The Penguin Lessons, a movie about a lovable penguin that helps awaken the conscience of a jaded expat English teacher, takes place in Buenos Aires during the military oppression that gripped Argentina after a 1976 military coup.
Played by Steve Coogan, Tom Mitchell reluctantly acquires the penguin while taking a break from school in nearby Uruguay. Not much of a nature lover, Mitchell was trying to impress an environmentally concerned woman who wanted to rescue the penguin from an oil slick that left the bird beached.
Based on a real-life story, the mostly pleasant Penguin Lessons tries to balance its heart-warming aspects with an acknowledgement of the horrors of life in a country where people suddenly were being "disappeared."
Director Peter Cattaneo (The Full Monty) can't quite find the compatibility between such oppositional strands, but at its best, The Penguin Lessons benefits from Coogan's witty work and from the presence of a waddling Magellan penguin that gives an endearing performance, presuming penguins can be said to act.
The harshest aspects of military oppression aren't fully explored, but the regime's intentions become clear when the rebellious granddaughter (Alfonsina Carrocio) of one of the school's maids (Vivian El Jaber) is seized. Present when the young woman was taken, Mitchell only stood by and watched.
The school's supporting cast includes an image-conscous headmaster (Jonathan Pryce) and a Finnish math teacher (Bjorn Gustafsson) who becomes a good-natured foil for Mitchell’s jokes.

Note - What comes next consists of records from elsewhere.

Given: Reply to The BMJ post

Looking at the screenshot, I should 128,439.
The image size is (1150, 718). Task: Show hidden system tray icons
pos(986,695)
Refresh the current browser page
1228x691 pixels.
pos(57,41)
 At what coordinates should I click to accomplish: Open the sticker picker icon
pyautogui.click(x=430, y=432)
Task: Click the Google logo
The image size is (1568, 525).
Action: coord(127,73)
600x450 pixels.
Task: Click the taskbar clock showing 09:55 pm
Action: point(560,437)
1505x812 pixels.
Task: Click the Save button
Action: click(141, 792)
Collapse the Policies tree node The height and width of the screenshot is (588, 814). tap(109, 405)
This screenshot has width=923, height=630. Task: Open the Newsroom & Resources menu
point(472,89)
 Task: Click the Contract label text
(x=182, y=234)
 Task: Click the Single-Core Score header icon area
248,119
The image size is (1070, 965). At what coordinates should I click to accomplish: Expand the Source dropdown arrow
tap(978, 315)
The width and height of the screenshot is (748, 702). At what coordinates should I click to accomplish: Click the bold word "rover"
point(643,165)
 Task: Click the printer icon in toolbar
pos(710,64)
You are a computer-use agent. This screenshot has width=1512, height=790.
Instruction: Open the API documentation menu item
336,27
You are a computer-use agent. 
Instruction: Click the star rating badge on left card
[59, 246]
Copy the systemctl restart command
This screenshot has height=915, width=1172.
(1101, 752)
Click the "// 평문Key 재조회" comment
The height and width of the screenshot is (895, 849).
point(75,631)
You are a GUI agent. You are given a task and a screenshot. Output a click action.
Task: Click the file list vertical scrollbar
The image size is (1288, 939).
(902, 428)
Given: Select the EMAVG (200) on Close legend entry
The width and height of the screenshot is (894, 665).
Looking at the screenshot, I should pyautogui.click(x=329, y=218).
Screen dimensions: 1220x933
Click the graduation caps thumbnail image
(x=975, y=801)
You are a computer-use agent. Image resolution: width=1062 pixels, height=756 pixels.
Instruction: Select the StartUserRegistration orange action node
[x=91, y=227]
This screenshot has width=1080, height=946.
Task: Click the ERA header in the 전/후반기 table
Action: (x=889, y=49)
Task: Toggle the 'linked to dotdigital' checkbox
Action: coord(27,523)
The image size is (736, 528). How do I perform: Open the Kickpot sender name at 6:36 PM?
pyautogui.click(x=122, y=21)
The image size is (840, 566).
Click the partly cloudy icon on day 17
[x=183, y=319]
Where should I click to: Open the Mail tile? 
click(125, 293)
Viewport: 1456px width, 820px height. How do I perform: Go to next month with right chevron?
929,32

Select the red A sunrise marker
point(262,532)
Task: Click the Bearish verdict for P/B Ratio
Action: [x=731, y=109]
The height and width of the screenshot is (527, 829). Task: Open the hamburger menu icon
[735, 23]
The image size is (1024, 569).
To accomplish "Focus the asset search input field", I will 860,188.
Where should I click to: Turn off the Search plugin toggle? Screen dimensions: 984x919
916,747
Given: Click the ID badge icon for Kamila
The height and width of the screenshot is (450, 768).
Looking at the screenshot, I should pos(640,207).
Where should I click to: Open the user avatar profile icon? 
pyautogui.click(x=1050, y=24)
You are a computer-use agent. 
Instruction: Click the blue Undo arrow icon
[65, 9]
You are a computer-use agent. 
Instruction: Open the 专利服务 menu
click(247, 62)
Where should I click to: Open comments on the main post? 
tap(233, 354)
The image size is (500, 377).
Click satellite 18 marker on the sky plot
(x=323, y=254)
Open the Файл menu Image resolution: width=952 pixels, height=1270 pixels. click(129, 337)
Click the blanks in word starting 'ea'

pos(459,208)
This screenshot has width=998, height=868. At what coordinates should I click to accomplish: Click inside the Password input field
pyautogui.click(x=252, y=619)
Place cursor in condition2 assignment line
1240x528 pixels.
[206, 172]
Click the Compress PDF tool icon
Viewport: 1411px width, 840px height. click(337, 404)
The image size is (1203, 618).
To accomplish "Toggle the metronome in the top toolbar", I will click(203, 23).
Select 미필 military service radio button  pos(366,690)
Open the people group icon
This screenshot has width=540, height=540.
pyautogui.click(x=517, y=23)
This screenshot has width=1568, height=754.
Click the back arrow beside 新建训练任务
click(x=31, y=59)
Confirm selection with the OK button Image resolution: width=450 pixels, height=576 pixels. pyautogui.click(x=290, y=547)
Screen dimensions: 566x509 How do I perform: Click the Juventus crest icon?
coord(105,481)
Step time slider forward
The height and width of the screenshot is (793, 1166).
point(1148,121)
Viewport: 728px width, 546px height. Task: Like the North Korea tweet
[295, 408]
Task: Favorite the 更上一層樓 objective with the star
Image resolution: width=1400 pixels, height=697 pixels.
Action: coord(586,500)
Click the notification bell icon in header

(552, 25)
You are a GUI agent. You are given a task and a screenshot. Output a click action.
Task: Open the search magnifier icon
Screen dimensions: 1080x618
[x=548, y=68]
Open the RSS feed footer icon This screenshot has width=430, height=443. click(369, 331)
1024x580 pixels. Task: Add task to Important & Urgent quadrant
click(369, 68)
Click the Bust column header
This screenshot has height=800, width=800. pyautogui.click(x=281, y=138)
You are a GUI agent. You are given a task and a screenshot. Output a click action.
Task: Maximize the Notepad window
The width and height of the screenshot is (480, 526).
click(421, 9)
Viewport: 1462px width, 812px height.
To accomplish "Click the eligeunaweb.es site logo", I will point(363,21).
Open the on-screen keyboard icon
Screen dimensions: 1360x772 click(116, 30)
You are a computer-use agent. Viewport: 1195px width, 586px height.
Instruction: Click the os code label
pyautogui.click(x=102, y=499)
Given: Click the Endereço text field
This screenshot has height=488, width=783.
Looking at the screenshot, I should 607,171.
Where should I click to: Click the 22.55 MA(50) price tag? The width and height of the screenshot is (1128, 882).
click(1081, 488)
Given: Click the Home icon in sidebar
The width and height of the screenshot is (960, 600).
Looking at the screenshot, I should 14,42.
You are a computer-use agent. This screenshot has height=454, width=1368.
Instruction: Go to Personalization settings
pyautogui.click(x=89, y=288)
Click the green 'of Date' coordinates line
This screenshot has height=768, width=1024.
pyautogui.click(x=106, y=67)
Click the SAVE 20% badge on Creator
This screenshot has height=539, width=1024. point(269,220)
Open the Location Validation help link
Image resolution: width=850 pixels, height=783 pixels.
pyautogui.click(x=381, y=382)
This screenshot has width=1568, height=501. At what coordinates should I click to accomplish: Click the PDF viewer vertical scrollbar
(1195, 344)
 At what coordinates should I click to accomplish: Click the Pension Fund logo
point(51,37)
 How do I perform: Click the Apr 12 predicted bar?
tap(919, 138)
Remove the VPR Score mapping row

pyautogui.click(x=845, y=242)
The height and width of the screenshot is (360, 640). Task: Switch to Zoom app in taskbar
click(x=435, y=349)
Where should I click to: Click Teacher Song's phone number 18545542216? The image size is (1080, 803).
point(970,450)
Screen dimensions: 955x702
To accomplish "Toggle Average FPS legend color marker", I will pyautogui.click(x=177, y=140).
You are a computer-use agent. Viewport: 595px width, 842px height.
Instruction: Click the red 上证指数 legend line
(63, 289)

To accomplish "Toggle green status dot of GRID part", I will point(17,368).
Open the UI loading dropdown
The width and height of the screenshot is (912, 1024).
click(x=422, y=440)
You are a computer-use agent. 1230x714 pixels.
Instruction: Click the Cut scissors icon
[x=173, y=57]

For much of the movie, Mitchell hides the penguin -- eventually named Juan Salvador -- in the apartment the school provides for faculty. We know that the bird will help file the rough edges off his bitterness. It's a bit of a compromise, though not an unexpected one, to make the movie about the awakening of Mitchell's dormant conscience amid so much political terror.
Penguin Lessons notwithstanding, it's unlikely that the introduction of penguins into classrooms will transform the world of international pedagogy -- unless, of course, already pressured schools want to invest in large supplies of fish.